The Gorilla, Banana Problem
A famous quote by the creator of Erlang:
I think the lack of reusability comes in object-oriented languages, not functional languages. Because the problem with object-oriented languages is they’ve got all this implicit environment that they carry around with them. You wanted a banana but what you got was a gorilla holding the banana and the entire jungle.
Ahh, the Object oriented paradigm can seem like everything at first to developers. All the simple examples you see online can mold your mind and indoctrinate your sole into believing the OOP is the best paradigm that was ever invented.
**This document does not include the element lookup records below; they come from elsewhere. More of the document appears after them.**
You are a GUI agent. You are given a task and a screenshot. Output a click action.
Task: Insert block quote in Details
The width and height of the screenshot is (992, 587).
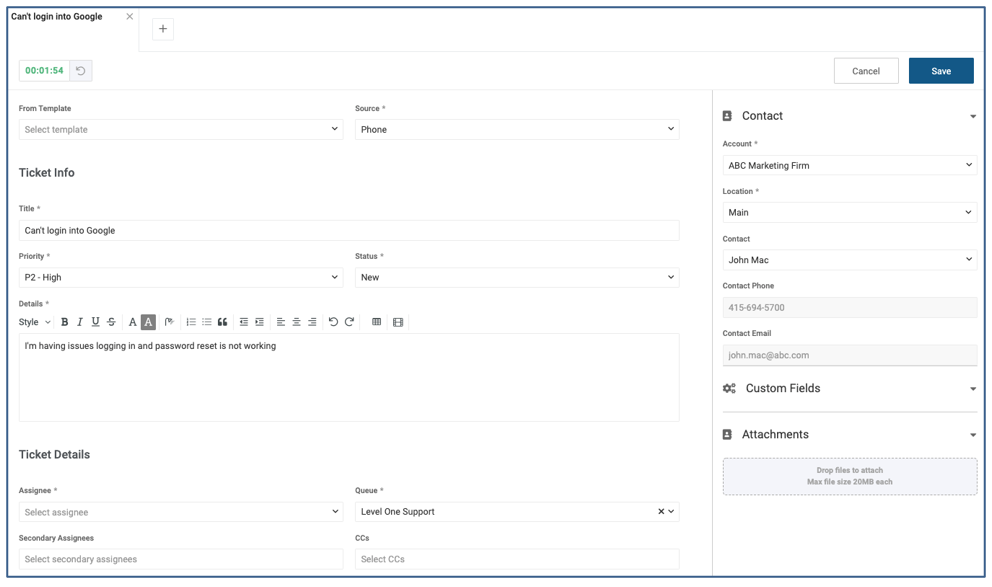pyautogui.click(x=222, y=322)
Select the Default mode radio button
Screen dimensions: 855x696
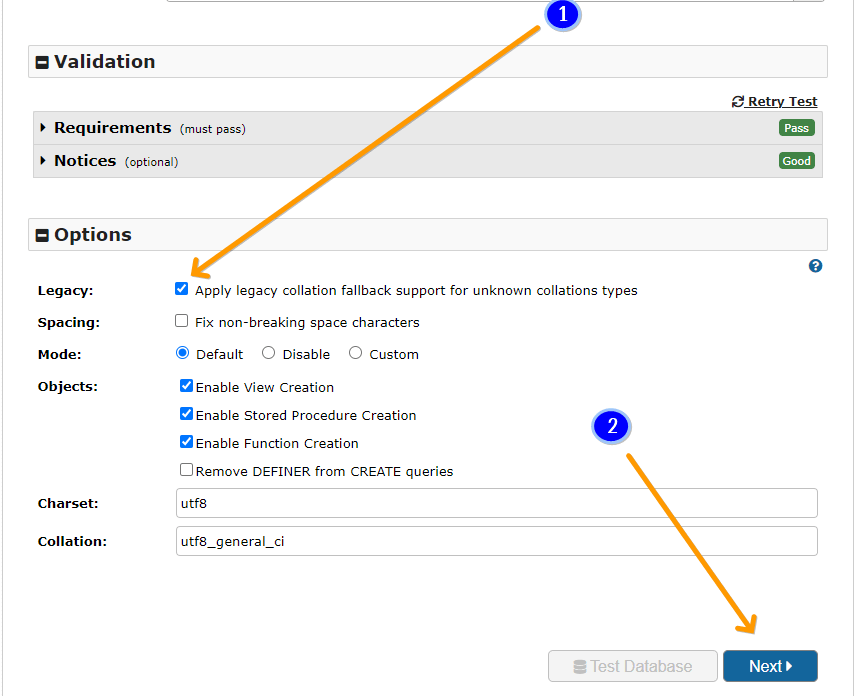click(x=182, y=353)
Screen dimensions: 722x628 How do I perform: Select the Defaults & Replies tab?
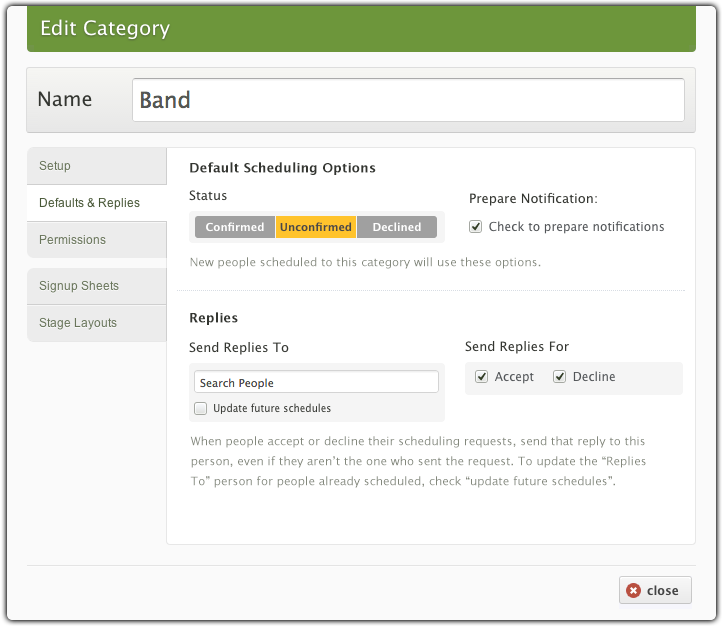tap(96, 203)
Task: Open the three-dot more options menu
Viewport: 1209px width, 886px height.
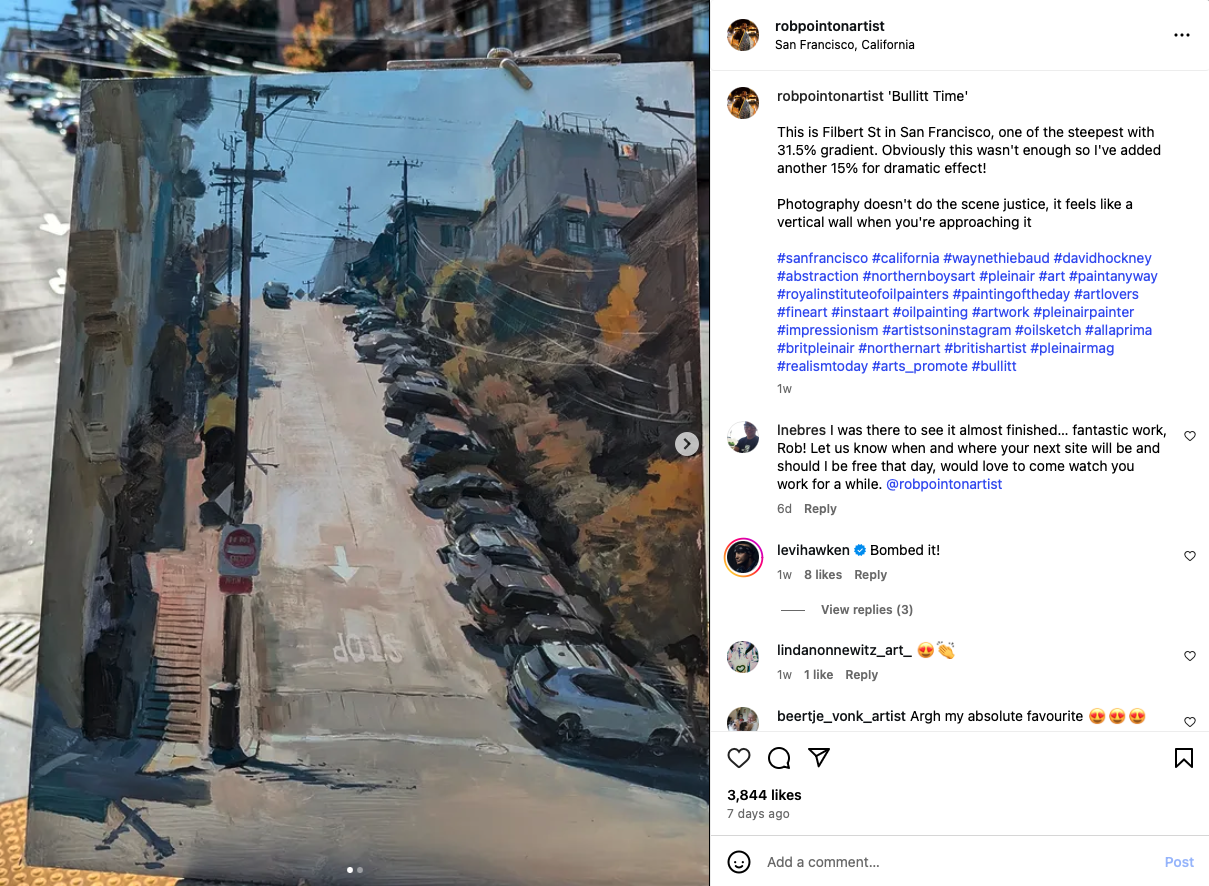Action: tap(1182, 35)
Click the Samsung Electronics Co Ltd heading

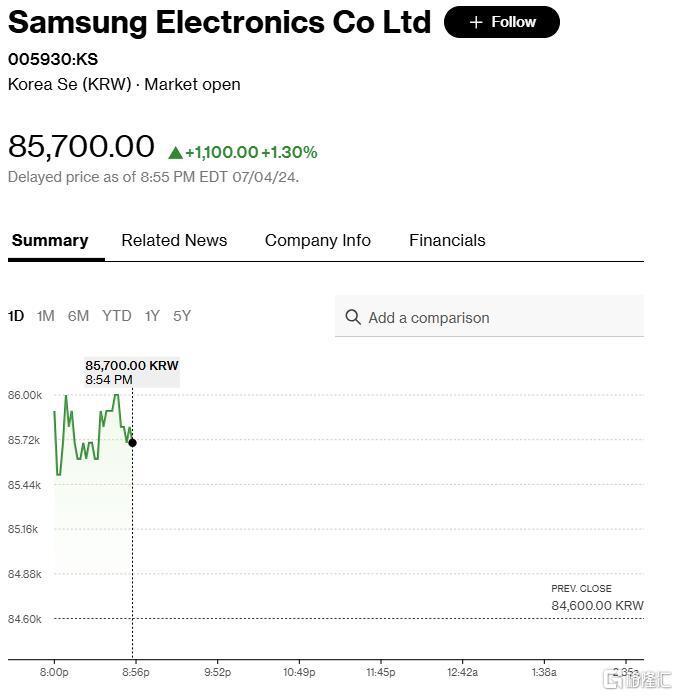tap(220, 22)
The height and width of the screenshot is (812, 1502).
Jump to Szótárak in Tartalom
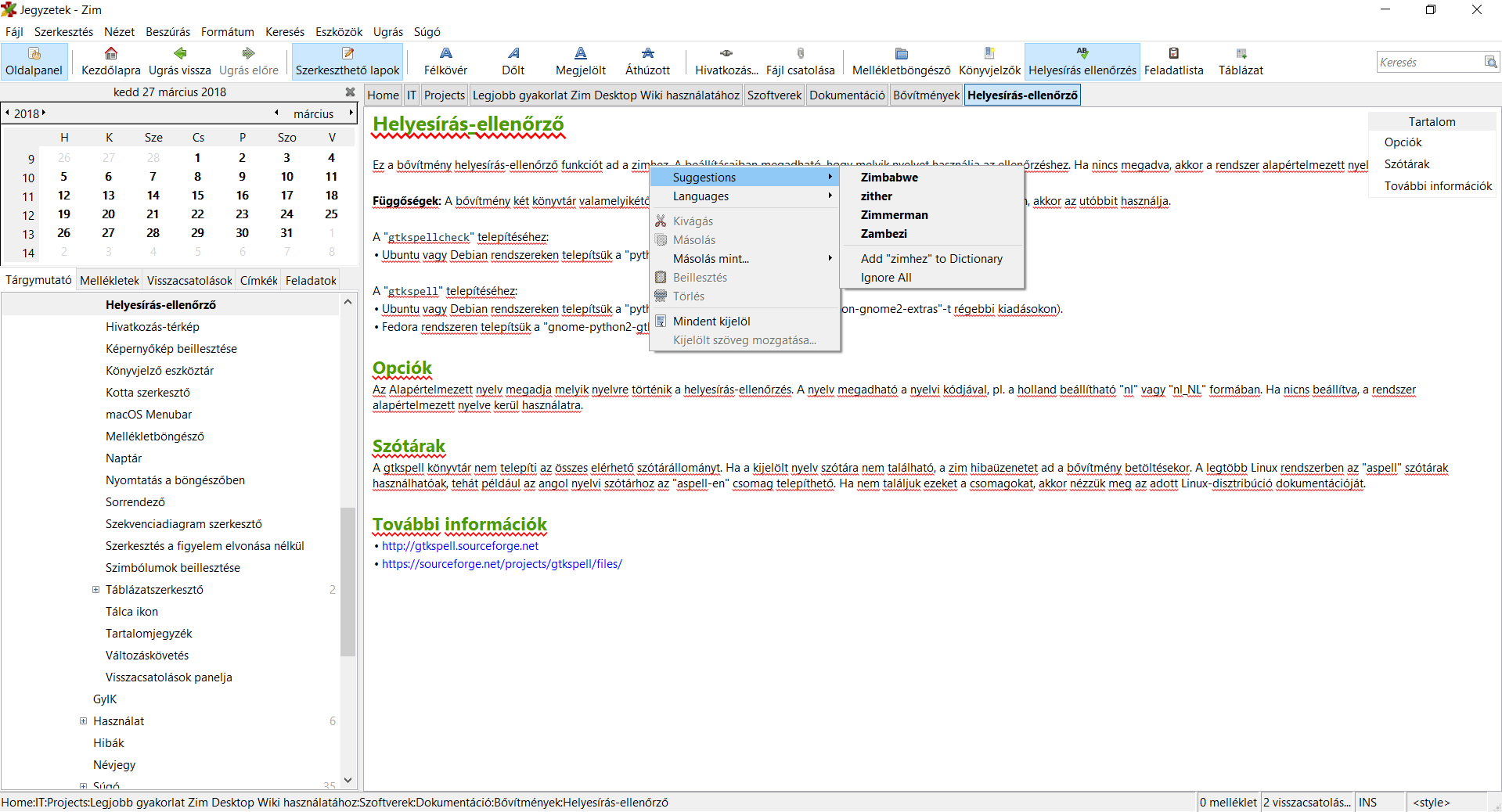point(1407,164)

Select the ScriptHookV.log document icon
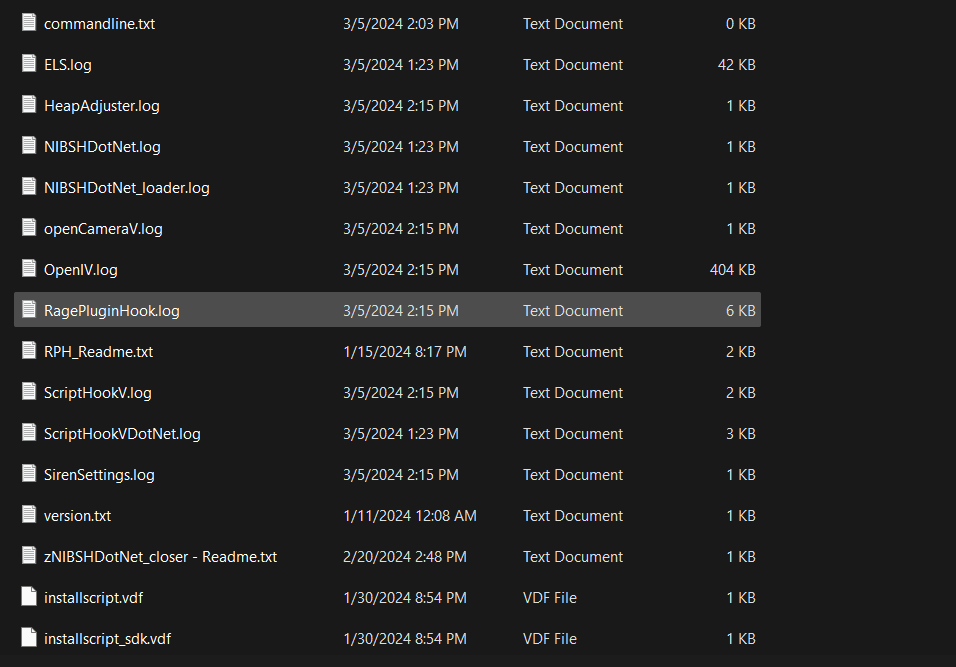29,392
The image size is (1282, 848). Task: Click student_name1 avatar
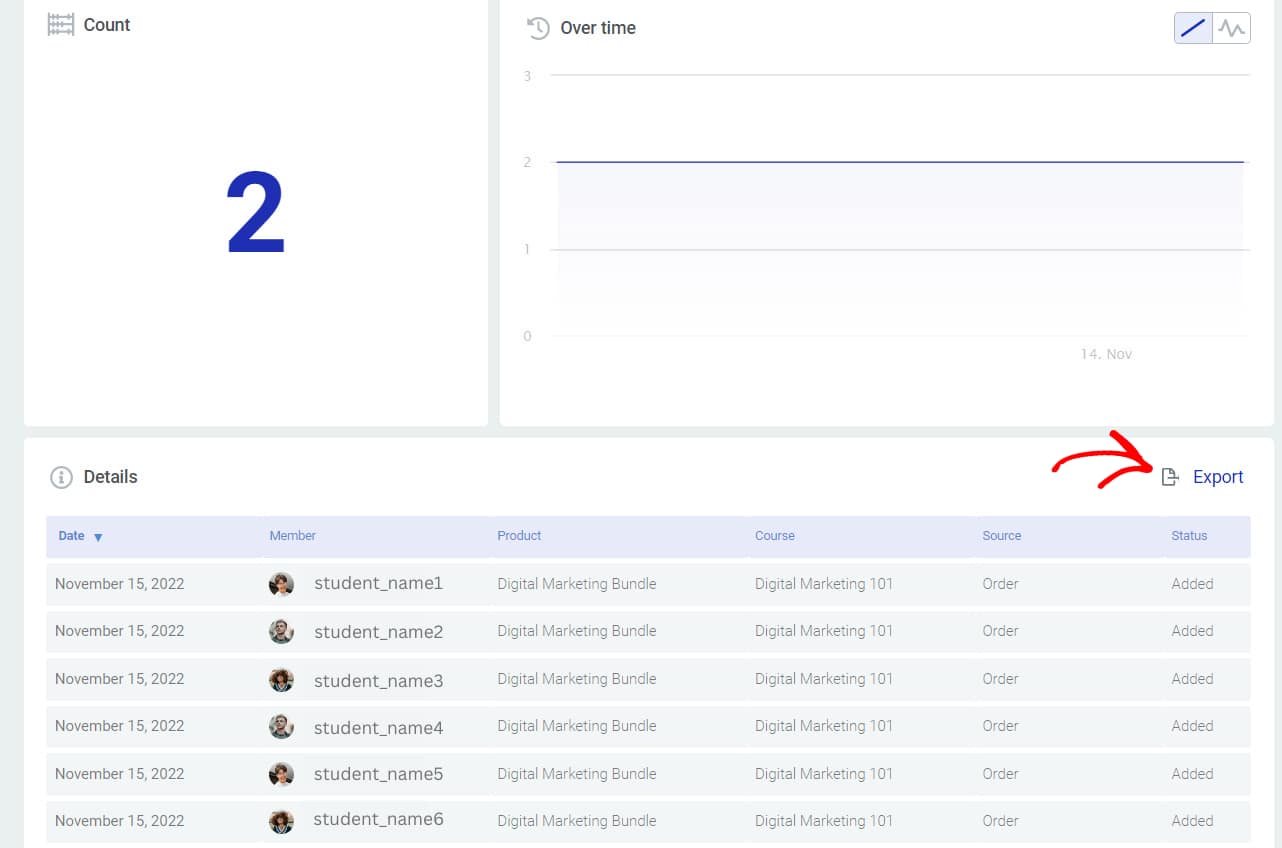click(x=281, y=584)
So a new project comes along and I think back to the Class I wrote some time back, it’s only natural for a developer to think of these things. So great, I’m going to reuse my code and all I have to do is look for the darn class in the other project somewhere on my computers directory.
I set off looking for that shiny class, it’s in the forefront of my mind. Wait.. I’m going to need the parent of that class. Errr… The parent’s parent too and all of the other parents. I’m sure I got this, I think to myself as I start seeing objects nested within the classes - guess I’ll need them too! I got this!!
Well actually, no I don’t, I’m slowly sinking into the armpit of doom and losing confidence in my programming abilities - I’ve wasted oodles of time and energy into that little shiny class. Blah, Foooey…
So the story above is fictional, a figment of my imagination as I sit here and sip on some dark roast coffee and ponder of software. Guess I’m lucky that I’m more interested in functional techniques and functional languages: using pure functions, using functions as arguments and return values, as higher order functions.
As Joe Armstrong says, such code is easier to reuse.